Nowadays, and especially in this times of confinement, social networks are the fastest and most accessible informative (and often ‘misinformative’ as well) instrument at our disposal. Any user can pose as a doctor, an expert in epidemics or a cum laude in virology, but the truth is that sometimes it is difficult to discern whether the recommendation on Twitter made by a ‘Ms Mª Carmen Alcántara’, who recommends eating cooked garlic to cure the virus, is a hoax or truthful information.
In the research we have carried out, we have analyzed the circulation and spread of this fake news and the social circles on Twitter around it. It was not surprising to discover that behind many of the false news there were botnets of hundreds of Twitter accounts that amplify their reach.
Another of the attacks that have spread the most since the outbreak of the Coronavirus have been phishing attacks. In this case, cybercriminals are taking advantage of people’s fear and uncertainty to ‘disguise themselves’ as any health agency, city council, financial institution or even as an educational center to send emails containing malicious links or to steal any type of personal data.
Also following this idea of institutional impersonation, we may highlight the number of malicious apps imitating official ones that have been created. Due to this exceptional situation, where we have been adapting ourselves to do homeworking and children to study at home with new digital tools, andmany of us have downloaded new applications.

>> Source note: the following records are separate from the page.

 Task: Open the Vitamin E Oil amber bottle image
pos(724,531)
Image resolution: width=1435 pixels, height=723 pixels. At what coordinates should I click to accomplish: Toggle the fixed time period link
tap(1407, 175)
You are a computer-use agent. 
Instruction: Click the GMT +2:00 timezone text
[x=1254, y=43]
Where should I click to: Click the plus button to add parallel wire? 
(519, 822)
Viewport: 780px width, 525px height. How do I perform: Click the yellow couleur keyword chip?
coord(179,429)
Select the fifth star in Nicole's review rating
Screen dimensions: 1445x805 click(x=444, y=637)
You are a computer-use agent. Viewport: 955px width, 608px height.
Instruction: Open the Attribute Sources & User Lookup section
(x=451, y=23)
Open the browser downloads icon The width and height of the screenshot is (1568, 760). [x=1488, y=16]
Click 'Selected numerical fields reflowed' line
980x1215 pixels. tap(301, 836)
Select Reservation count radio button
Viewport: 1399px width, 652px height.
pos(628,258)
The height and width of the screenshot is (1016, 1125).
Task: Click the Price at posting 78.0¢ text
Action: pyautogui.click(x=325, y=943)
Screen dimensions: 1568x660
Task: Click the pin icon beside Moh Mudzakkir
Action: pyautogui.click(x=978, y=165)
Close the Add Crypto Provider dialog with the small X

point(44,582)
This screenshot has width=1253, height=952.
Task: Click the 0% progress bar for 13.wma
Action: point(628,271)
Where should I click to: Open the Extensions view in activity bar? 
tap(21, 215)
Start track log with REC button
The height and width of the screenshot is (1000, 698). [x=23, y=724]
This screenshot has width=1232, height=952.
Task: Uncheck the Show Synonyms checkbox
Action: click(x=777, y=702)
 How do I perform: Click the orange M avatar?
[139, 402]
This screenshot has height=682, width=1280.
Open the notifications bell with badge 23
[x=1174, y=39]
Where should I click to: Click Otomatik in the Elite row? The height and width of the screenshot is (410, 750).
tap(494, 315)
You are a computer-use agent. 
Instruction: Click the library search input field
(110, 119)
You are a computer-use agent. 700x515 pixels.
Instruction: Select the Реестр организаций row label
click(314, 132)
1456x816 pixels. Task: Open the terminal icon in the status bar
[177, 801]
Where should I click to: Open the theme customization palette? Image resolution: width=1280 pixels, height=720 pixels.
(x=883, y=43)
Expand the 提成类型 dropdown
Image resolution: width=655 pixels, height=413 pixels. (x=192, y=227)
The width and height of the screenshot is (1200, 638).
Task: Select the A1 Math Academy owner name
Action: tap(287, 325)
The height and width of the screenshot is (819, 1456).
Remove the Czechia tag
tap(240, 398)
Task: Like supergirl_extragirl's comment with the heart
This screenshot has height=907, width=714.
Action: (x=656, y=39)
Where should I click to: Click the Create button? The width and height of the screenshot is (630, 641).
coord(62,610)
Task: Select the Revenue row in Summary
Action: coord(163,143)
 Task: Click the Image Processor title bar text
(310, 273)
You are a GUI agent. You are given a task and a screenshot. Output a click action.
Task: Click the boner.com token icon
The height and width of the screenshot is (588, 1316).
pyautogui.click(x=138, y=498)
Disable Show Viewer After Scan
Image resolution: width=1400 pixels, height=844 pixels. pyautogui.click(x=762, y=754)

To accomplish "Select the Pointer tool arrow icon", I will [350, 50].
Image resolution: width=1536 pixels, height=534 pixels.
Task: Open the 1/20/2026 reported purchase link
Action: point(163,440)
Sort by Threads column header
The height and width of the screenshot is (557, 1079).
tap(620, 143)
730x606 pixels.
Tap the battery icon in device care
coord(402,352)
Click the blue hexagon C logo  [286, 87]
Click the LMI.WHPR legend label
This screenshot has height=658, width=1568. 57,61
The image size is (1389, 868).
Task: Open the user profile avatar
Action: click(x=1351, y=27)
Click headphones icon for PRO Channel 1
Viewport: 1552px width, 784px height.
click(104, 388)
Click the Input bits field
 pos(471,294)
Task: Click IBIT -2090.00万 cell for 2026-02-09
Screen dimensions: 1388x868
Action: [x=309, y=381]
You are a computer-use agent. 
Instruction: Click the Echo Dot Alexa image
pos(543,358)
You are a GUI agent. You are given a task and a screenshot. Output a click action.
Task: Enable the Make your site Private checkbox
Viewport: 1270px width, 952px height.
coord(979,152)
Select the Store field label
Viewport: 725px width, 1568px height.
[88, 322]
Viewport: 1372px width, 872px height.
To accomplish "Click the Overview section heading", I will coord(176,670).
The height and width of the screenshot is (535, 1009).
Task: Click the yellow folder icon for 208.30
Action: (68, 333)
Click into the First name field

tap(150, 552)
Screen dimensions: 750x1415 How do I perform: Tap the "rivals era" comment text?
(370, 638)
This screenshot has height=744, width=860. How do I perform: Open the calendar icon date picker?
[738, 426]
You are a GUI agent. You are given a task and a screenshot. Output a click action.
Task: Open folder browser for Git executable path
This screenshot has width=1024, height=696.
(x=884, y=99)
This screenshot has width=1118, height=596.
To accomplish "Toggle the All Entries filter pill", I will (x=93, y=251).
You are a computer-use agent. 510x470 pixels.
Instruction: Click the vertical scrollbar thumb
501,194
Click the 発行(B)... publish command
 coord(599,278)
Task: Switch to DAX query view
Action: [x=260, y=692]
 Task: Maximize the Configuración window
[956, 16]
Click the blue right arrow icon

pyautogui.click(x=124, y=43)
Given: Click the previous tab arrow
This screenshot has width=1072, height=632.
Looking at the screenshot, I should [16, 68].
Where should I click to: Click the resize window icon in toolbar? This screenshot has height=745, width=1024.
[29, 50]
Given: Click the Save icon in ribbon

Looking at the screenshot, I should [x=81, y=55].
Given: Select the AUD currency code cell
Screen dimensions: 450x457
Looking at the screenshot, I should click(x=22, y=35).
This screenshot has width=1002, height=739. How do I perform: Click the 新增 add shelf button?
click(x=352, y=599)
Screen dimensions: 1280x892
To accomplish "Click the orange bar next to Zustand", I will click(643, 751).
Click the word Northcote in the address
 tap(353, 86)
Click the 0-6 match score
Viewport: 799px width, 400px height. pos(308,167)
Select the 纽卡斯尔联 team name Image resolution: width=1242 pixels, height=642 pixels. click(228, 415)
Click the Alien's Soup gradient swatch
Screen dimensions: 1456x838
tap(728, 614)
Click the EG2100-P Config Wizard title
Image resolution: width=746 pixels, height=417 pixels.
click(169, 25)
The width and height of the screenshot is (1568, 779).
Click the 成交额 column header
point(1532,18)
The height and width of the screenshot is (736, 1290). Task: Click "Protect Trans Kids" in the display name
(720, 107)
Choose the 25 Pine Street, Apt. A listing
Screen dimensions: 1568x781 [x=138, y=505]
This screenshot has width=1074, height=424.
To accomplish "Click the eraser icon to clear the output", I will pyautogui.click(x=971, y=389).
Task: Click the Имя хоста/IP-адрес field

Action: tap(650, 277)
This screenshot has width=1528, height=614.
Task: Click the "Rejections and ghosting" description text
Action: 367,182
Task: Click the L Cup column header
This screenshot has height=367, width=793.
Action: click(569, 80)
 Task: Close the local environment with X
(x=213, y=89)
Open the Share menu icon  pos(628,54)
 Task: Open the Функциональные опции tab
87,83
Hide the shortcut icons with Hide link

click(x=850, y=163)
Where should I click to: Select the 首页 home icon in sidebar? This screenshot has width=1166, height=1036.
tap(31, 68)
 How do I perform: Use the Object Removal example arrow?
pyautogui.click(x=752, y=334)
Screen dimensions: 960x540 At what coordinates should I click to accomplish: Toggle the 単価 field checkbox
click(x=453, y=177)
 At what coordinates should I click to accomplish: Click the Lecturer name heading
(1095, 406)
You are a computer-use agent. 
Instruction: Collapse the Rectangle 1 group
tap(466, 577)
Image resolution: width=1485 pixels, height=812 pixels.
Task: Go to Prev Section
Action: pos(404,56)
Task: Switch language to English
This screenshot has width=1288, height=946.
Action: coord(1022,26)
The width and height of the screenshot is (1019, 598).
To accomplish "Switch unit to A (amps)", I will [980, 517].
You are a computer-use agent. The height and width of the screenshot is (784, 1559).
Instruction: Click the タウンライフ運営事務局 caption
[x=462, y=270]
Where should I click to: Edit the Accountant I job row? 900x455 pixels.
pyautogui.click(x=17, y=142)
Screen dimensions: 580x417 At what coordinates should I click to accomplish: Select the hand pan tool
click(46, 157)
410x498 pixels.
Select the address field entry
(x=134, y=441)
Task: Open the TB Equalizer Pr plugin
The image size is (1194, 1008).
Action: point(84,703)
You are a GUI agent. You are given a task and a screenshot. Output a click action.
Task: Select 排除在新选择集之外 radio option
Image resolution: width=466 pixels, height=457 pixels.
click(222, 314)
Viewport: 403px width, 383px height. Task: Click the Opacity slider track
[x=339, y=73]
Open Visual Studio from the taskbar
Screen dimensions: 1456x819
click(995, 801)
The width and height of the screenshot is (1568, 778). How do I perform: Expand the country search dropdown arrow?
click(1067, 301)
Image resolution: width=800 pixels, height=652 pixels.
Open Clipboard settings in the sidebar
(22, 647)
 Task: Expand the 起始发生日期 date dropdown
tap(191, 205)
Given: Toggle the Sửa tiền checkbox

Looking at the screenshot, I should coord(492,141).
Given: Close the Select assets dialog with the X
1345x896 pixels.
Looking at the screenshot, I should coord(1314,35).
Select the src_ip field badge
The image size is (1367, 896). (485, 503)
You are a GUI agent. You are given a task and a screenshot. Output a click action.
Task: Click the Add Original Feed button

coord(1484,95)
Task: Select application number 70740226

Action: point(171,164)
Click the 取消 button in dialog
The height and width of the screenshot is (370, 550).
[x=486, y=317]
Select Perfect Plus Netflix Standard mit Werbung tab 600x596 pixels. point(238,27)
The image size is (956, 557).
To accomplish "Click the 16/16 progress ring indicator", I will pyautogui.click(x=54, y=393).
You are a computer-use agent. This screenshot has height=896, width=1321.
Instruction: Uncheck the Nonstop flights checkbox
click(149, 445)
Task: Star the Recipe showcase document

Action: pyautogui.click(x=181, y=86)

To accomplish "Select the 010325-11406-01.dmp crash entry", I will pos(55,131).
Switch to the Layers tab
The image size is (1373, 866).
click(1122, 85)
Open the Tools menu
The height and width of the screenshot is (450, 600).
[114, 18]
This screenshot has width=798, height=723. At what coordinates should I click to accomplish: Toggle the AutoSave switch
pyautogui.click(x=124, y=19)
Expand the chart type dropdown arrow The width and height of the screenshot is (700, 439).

And this did not go unnoticed among criminals. Throughout our research, we also wished to investigate this aspect, so we used our in-house tools Tacyt and mASAPP. These analyze, correlate and classify millions of mobile apps using their big data technology to see that a large number of applications with names linked to COVID-19 were indeed malicious.
From this research, we point out the rapid spread of hoaxes on this pandemic, as well as the immediate emergence of phishing attacks, data theft or app counterfeiting. As we have already mentioned, the main drivers of these attacks and fake information are people’s fear and despair, but also the deployment of interconnected networks of malicious systems that spread them.
The Spanish Civil Guard has created a citizen communication channel to receive information about online fraud and scams due to the coronavirus. Through the account firstname.lastname@example.org, citizens can report potential scams and fraudulent sales related to COVID-19.
It may be understood that in these times of insecurity and disquiet we are less able to detect these ‘traps’. However, we must not forget that digital threats do not cease at any time, even in these times of health alert for a global pandemic.